Data section Start Marker

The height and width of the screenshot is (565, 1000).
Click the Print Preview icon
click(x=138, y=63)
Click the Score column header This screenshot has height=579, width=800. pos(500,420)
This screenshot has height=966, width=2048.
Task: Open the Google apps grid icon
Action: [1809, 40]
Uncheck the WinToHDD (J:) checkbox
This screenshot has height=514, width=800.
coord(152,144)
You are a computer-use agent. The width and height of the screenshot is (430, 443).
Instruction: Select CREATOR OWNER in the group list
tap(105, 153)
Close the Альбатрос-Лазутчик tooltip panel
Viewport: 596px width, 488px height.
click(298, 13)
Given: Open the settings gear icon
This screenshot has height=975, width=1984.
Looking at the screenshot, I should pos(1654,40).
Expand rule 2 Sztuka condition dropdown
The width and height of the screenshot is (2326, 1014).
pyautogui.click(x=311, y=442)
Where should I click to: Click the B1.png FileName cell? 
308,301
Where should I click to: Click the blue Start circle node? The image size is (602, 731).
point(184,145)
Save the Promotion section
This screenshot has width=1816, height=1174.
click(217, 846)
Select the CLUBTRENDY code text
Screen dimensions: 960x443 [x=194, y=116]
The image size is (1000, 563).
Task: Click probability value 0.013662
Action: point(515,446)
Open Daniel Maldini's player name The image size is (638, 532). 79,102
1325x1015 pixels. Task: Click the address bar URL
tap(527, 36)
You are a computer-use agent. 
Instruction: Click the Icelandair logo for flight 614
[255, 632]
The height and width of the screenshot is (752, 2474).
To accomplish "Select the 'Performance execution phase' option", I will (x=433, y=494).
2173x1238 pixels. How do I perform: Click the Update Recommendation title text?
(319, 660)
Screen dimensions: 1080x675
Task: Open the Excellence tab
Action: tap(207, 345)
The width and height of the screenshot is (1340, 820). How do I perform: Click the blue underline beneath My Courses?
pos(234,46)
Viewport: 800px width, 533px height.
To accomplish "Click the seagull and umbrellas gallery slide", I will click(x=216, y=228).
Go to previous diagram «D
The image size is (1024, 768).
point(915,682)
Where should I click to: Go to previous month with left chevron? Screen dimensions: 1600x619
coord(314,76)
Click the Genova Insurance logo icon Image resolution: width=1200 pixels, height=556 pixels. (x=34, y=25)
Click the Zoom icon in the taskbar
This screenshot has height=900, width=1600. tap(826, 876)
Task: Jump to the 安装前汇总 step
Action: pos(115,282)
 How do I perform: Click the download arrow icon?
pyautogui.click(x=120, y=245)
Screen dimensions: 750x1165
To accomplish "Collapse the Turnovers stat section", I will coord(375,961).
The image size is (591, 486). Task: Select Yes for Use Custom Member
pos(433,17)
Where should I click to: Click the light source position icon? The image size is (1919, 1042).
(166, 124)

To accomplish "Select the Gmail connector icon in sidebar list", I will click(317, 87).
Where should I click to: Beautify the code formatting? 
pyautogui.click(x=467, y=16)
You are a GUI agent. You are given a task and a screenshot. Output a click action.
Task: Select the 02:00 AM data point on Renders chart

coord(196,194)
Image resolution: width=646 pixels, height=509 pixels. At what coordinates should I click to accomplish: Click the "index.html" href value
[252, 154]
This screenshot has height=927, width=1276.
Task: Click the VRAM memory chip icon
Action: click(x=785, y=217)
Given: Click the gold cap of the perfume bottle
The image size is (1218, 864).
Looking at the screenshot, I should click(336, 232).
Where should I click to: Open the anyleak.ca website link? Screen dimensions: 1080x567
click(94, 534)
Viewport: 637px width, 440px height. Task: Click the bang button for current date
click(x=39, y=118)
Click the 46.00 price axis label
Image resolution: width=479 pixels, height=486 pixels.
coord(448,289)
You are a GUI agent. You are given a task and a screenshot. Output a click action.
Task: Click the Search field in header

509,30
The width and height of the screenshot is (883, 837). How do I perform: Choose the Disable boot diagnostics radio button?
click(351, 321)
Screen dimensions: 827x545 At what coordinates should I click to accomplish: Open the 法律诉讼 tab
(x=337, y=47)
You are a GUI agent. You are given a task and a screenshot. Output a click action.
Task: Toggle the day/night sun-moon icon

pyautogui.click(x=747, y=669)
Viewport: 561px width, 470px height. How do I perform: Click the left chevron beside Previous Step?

Data section End Marker

What this task involves: Across the material, how many lines contain "will"? The reply must be that number and nothing else.

Reply to the task: 4